„Wenn die Beine nicht mehr tragen“ – Für eine Zeit Dachauer: Antoni Bryliński

Antoni Bryliński in der KZ-Gedenkstätte Dachau, 1995
Antoni Bryliński in der KZ-Gedenkstätte Dachau, 1995

Als Antoni Bryliński im Oktober 2009 Karin Korte, Mitarbeiterin des Projektes „Gedächtnisbuch“, ein Interview gibt, lächelt er verschmitzt und sagt: „Das Gedächtnis ist ein gute Sache, wenn man es noch hat.“ Bryliński hatte es und konnte detailliert seine Erlebnisse während des Krieges schildern.

Jetzt ist das Gesicht von Antoni Bryliński, der 2011 mit 92 Jahren starb, auf Plakaten abgebildet, die in der ganzen Stadt Dachau aufgehängt sind. Es ist die Fortsetzung der Plakatreihe „Für eine Zeit Dachauer“, die der Förderverein für Internationale Jugendbegegnung und Gedenkstättenarbeit aus Anlass des 75. Jahrestages der Befreiung des KZ im April 2020 startete. Jeden Monat wird seitdem jeweils ein Porträt eines ehemaligen KZ-Häftlings in Dachau plakatiert. Insgesamt sind es zwölf Porträts. Im Januar widmet sich die Reihe Antoni Bryliński.

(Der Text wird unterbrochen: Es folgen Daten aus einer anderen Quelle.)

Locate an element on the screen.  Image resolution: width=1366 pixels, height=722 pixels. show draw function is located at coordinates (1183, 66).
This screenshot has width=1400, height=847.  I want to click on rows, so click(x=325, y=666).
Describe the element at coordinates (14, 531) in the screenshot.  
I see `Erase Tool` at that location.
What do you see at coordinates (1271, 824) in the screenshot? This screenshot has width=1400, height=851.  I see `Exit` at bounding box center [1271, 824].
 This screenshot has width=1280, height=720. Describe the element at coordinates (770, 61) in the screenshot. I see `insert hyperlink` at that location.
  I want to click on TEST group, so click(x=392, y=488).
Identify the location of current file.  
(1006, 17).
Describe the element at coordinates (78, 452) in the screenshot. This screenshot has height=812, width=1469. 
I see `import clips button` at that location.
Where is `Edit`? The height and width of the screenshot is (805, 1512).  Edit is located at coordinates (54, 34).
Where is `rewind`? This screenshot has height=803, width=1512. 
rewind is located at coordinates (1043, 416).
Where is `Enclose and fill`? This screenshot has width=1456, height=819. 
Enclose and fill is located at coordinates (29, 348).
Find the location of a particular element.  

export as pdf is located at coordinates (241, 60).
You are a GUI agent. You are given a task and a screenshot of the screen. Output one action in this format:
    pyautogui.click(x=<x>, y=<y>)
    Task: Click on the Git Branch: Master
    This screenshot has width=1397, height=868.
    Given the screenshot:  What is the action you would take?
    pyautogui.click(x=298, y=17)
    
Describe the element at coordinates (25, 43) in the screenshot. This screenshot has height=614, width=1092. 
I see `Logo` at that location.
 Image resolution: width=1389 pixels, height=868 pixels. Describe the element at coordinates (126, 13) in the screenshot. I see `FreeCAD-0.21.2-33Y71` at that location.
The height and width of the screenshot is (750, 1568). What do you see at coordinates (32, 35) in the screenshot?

Dieser wird am 15. April 1918 im polnischen Wagrowiec, circa 50 Kilometer nordöstlich von Posen, geboren. Seine Kindheit ist nicht unbeschwert. Der Vater ist alt und krank, 1937 stirbt die Mutter. Antoni Bryliński muss mithelfen, die Familie durchzubringen und beginnt 1932 eine Lehre in einem Kolonialwarengeschäft. Später arbeitet er als Verkäufer im Getreidehandel, bis der Krieg beginnt. Nach der Besetzung durch die Deutschen wurde aus Wagrowiec „Eichenbrück“ und das deutsche Arbeitsamt übernimmt die Einteilung der Arbeitskräfte. Am 6. Mai 1940 wird Antoni Bryliński frühmorgens zum Arbeitsamt bestellt, wo sich etwa 100 polnische Männer in einer Reihe aufstellen müssen. Der deutsche Leiter des Arbeitsamtes schreitet die Reihe ab und sucht Männer aus. Dabei lässt er sich auch die Zähne der Männer zeigen - eine Beschau wie auf dem Viehmarkt. Die Ausgewählten müssen am nächsten Morgen zum Bahnhof und sollen als „Saisonarbeiter“ nach Deutschland gebracht werden. Antoni Bryliński ist einer von ihnen.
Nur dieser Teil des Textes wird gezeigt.